#' Fit Generalize Estimating Equations with Small Sample Variance Estimators
#'
#'This function fits a GEE model using the \code{geeglm} function
#'from the \pkg{geepack}-package. Additionally, small sample variance
#'estimates are calculated using one of three methods proposed in the following
#'papers: Pan (2001), Mancl and Derouen (2001), and Wang and Long (2011).
#'
#' @param formula A two-sided linear formula object with the response
#' on the left of a ~ operator and the terms, separated by + operators, on the right.
#' @param family The error distribution to be used in the model. Only \code{guassian} and \code{poisson}
#' families are supported.
#' @param data an optional data frame containing the variables in the model and the id variable. If not found in data, the variables are taken from
#' \code{environment(formula)}, typically the environment from which glm is called.
#' @param id a vector or data column name which identifies the clusters. The length of
#' id should be the same as the number of observations. Data are
#' assumed to be sorted so that observations on each cluster appear
#' as contiguous rows in data. If data is not sorted this way, the
#' function will not identify the clusters correctly. If \code{sort=TRUE} (default),
#' the dataframe from the \code{data} argument is sorted by the id column to avoid
#' this issue.
#' @param corstr a character string specifying the correlation structure. The following are permitted: "independence", "exchangeable", "ar1", and "unstructured"

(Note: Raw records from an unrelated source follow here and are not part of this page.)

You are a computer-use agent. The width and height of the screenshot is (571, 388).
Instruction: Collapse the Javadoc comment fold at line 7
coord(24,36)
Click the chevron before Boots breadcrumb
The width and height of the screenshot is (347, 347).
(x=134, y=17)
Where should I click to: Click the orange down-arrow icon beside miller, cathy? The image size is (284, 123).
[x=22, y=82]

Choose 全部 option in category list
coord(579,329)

#' @param small.samp.method a character string specifying the
#' small sample method. The following are permitted: \code{"pan"} for the
#' Pan (2001) method, \code{"md"} for the Mancl and Derouen (2001) method, and \code{"wl"} for the Wang and Long (2011) method.

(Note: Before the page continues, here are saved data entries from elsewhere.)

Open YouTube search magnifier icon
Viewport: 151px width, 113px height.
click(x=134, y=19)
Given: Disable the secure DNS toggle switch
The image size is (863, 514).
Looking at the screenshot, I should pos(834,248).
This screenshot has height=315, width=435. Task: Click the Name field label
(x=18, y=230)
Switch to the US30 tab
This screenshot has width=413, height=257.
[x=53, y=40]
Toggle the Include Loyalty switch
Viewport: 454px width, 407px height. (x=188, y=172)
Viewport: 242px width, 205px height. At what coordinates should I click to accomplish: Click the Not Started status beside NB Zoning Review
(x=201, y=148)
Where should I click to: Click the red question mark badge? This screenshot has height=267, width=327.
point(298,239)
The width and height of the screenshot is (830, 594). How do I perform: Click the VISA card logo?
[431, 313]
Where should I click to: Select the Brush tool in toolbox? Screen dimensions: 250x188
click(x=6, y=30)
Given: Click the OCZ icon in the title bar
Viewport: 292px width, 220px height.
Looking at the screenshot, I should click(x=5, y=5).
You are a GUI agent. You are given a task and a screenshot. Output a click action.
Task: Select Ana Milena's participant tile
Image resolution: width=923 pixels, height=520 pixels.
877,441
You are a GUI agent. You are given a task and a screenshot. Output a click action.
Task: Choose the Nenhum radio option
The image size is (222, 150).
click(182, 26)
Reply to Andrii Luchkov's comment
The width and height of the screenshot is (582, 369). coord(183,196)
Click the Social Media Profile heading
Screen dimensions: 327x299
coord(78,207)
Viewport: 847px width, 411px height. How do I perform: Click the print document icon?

#' If \code{small.samp.method} is null, small sample variance estimates are not computed.
#' The resulting object will be identical to the object created if
#' \code{geeglm} from the \pkg{geepack}-package was used.
#' @param ... additional arguments passed on to \code{geepack::geeglm}.
#'
#' @details This function borrows heavily from the corresponding small sample variance estimating
#'functions in the \pkg{geesmv}-package
#'(\code{\link[geesmv]{GEE.var.pan}}, \code{\link[geesmv]{GEE.var.md}} and \code{\link[geesmv]{GEE.var.wl}}).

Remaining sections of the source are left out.